FORBES: A standard for ‘sticker shock’

Associated pressAssociated press

COMMENTARY:

Clean energy and federal standards are hot topics in the nation’s capital these days. One issue tossed around by policy wonks is the possibility of creating a national standard for how much electricity must be obtained from renewable resources.

However, any consideration of a federal renewable electricity standard (RES) must start with a basic truth about energy production and usage: Markets talk; mandates shock.

Take a look at the federal mandate to add ethanol to gasoline. Most people (except those in Congress) agree it helped lead to last year’s global food-price explosion while also degrading the environment. Not to mention that it drove overall energy prices higher because of the additive’s relative inefficiency.

Contrast that mandate to the market’s response last year to high oil prices. Energy use dropped dramatically - consumers drove about 3.6 percent less last year in the United States alone - helping push down oil and natural gas prices, and thereby emissions.

But as shocking as most mandates are, few could produce more of a jolt to consumers, businesses and entire regions of our country - while delivering fewer of the intended benefits - than the renewable-electricity standards being considered in Congress.

Proposed bills would require generation of 20 percent to 25 percent of electric power from renewable sources by dates ranging from 2020 to 2025. Their problems begin with how to define a renewable source.

Most proposed mandates omit existing production of large-scale hydroelectric power, nuclear power and clean coal. These resources account for 6 percent, 20 percent and 50 percent, respectfully, of U.S. electricity generation. Leaving out these more practical sources in the nation’s energy plans means RES targets could be met only at extraordinary cost - if at all.

Among the renewable sources that are considered by proposed mandates, biomass doesn’t transport well, and solar panels are more practical for small-scale, home-based use because of space requirements.

In fact, the most practical use of solar energy is the old-fashioned clothesline, which could displace up to 6 percent of power use.

That leaves wind, which provides only about 1 percent of power nationwide. Because the most practically harnessed wind energy is concentrated in the West and Great Plains, it would have to be transmitted over long distances.
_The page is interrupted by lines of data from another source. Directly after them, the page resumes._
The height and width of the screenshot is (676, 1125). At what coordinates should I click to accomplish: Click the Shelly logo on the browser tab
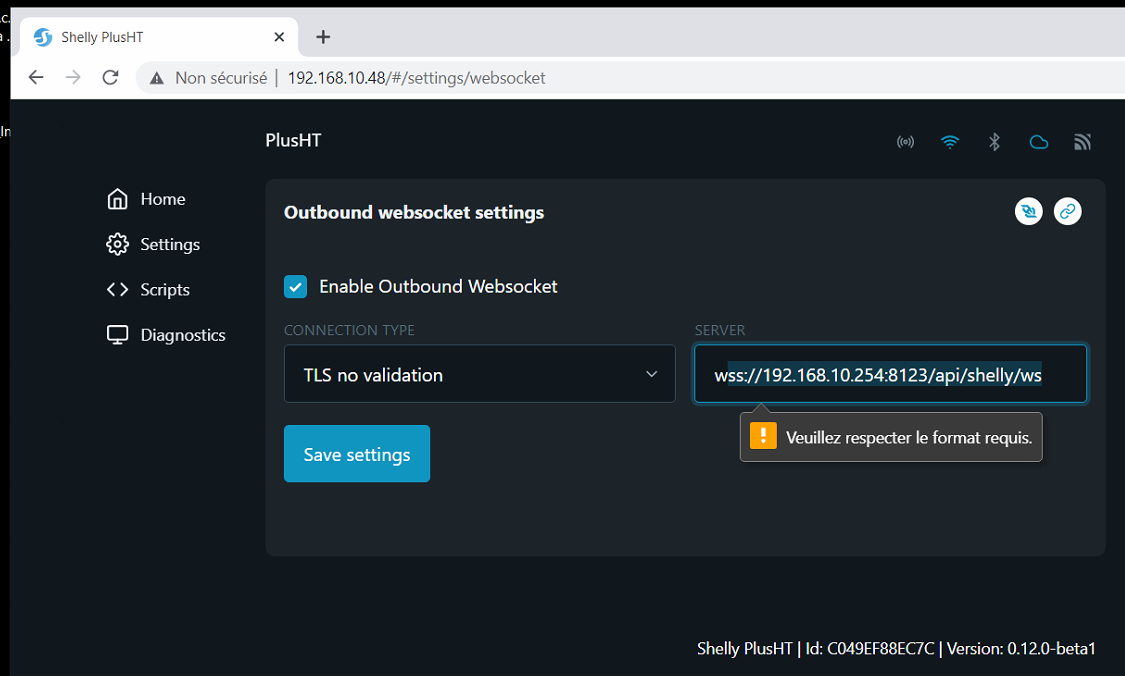41,37
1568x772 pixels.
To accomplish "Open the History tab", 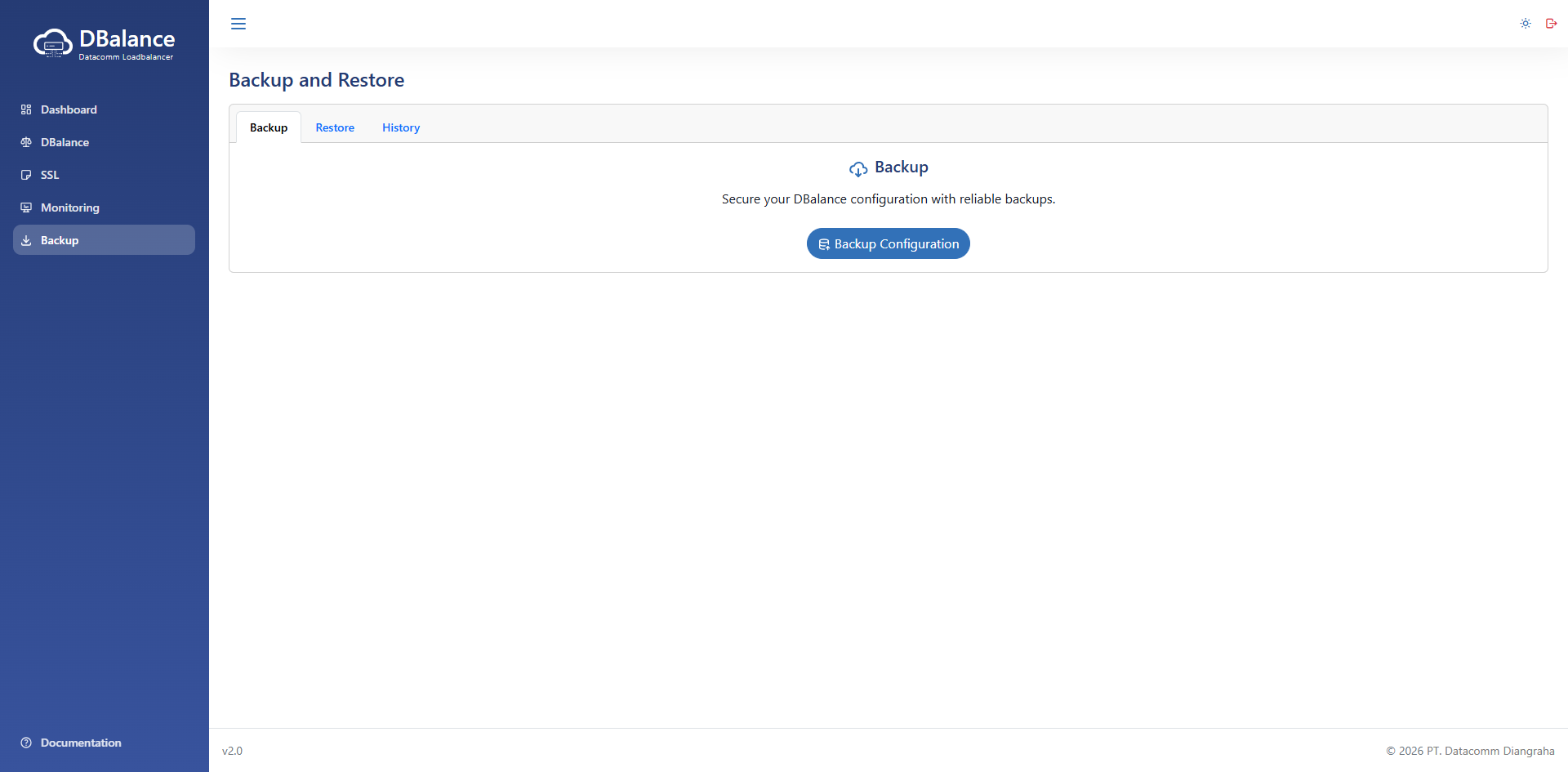I will 401,127.
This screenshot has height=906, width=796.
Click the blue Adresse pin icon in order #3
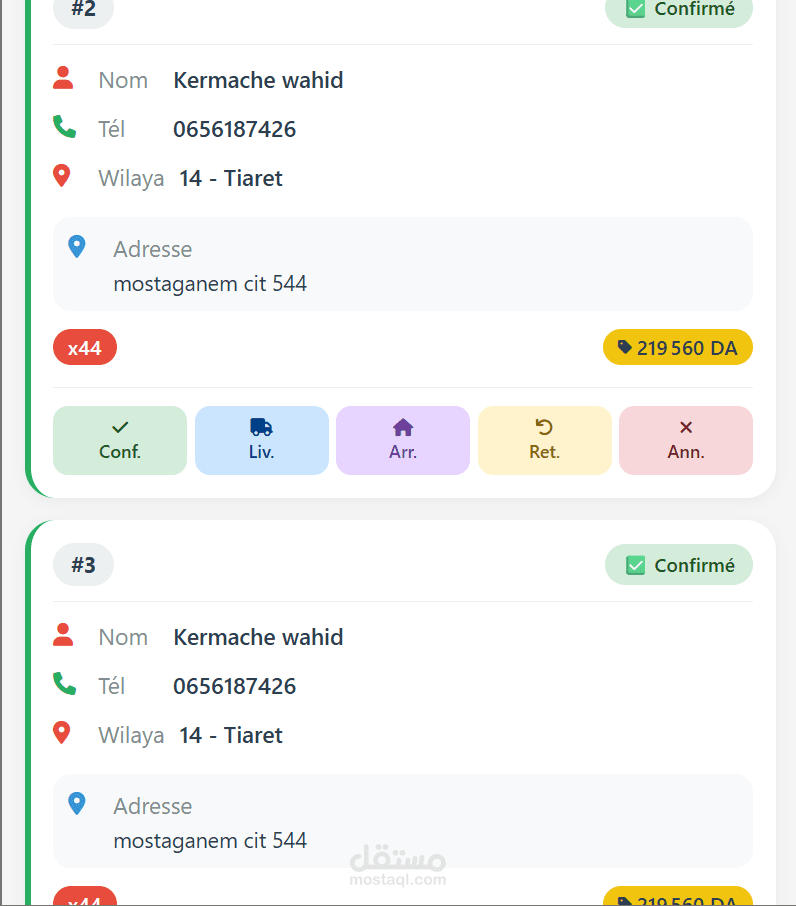click(77, 803)
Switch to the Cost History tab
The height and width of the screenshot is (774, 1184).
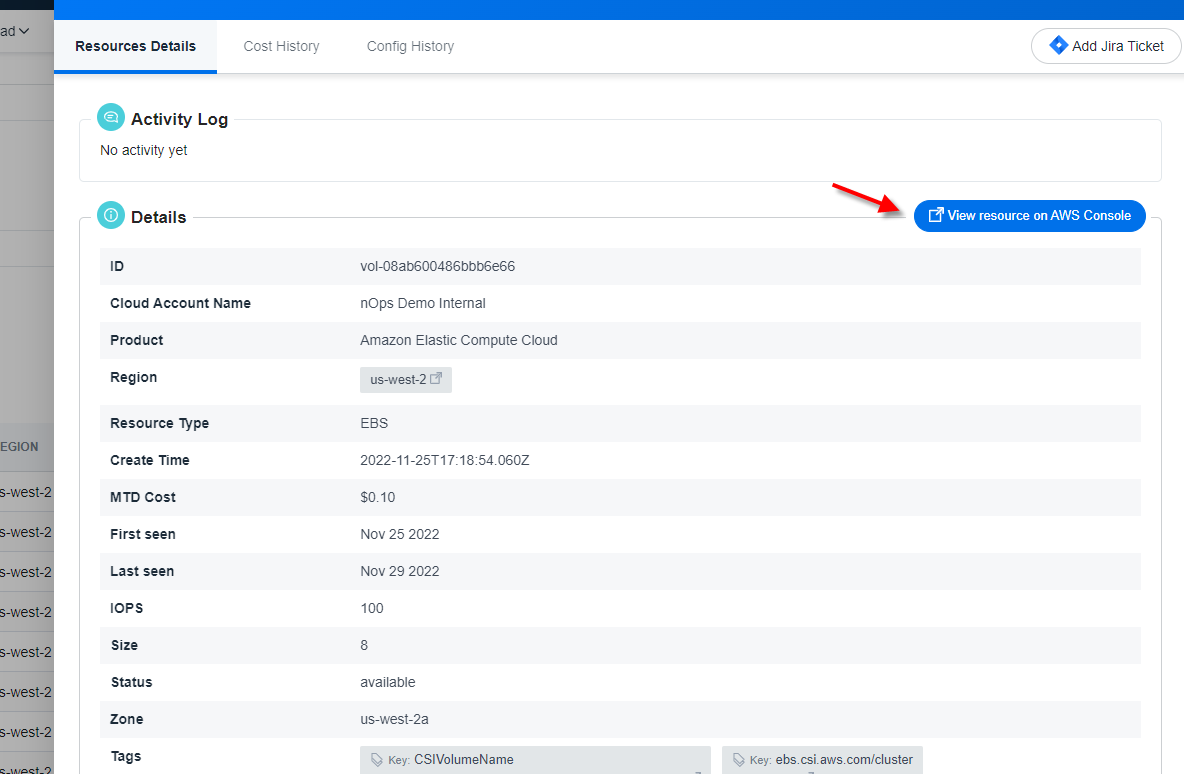point(281,46)

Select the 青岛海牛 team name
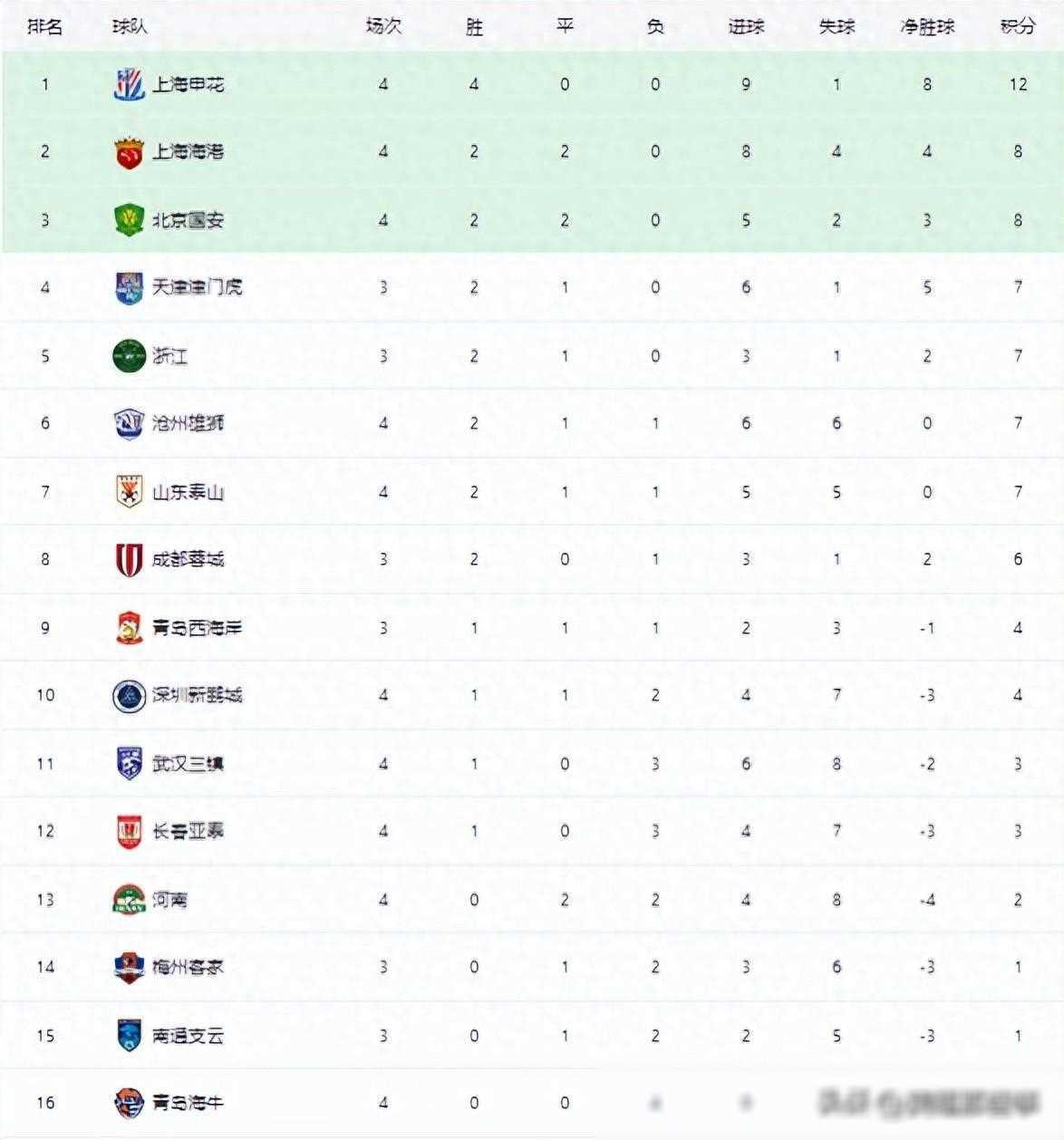tap(188, 1103)
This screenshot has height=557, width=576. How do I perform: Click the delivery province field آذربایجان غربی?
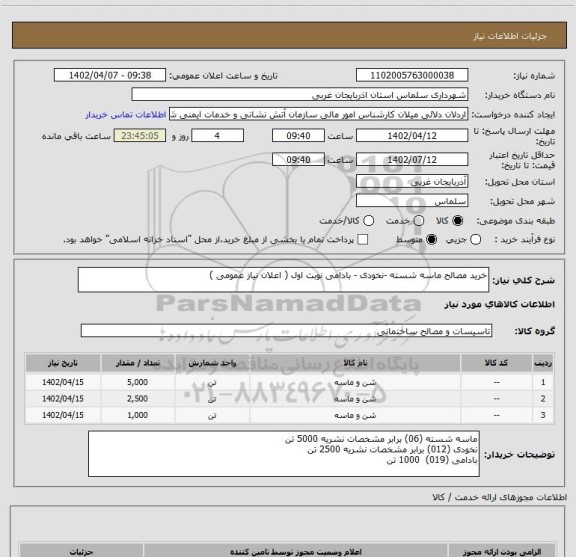coord(412,182)
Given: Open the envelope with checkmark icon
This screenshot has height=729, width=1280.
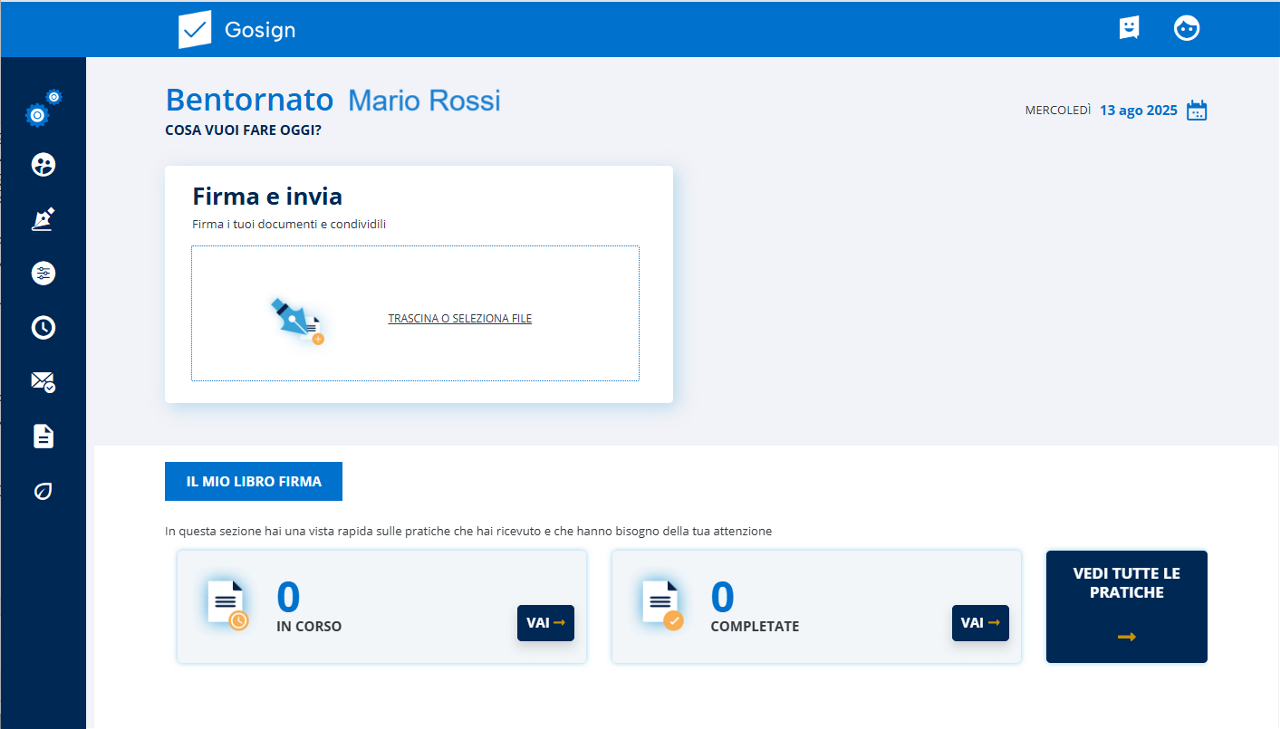Looking at the screenshot, I should click(43, 381).
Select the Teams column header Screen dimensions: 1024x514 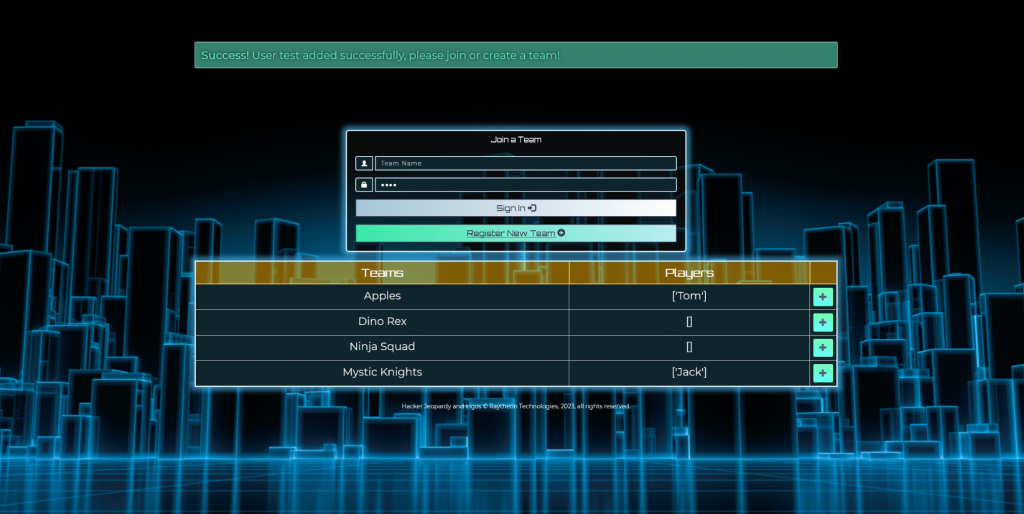[x=382, y=273]

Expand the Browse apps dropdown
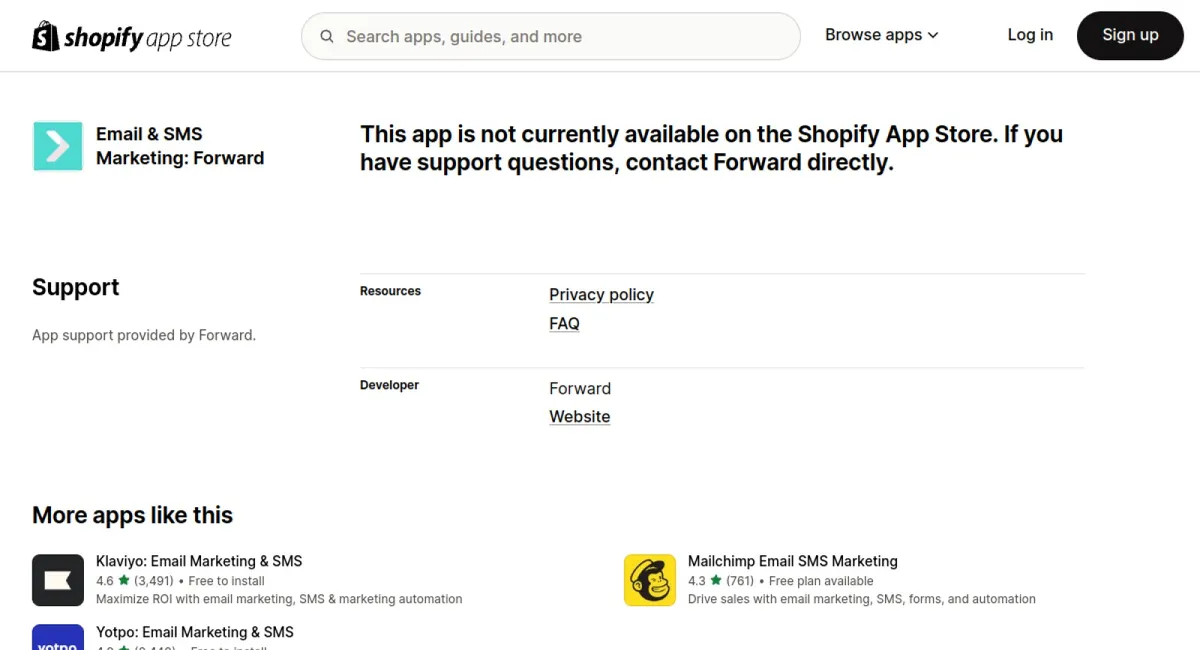pos(882,35)
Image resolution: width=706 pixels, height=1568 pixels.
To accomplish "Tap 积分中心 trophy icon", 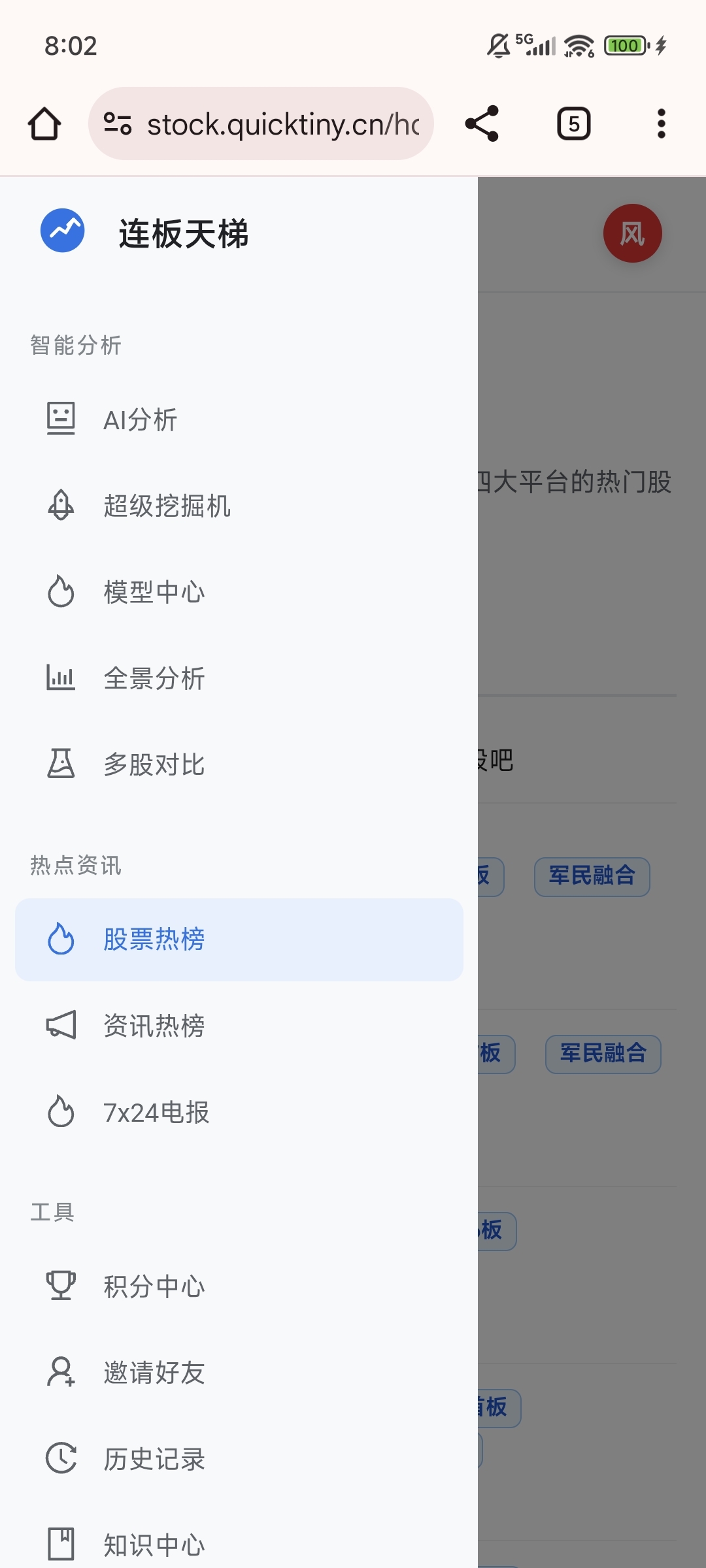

Moreover, wind and solar power are highly variable - the wind doesn’t always blow, and the sun doesn’t always shine - and their energy cannot be stored. This means states would have to back up some of their renewable power with conventional sources (read: coal, nuclear, natural gas).

The reality is that the costs and unreliability of transporting renewable energy to states that have less access to wind and solar power, in particular the Southeast, would make it cheaper to buy credits from states with renewable resources. Either way - purchasing the credits or buying power transmitted from other regions - a federal RES would amount to a massive wealth transfer from some of America’s poorest regions to some of its best-off.

That’s where the mandated shock and real pain comes in for consumers and businesses in those regions. Industry estimates find that under a federal standard ranging from 20 percent to 25 percent, consumers in 22 states, accounting for 70 percent of all users nationwide, would see their electric bills increase by up to 15 percent.

Meanwhile, price increases already are showing up in the 28 states that have enacted their own renewable standards.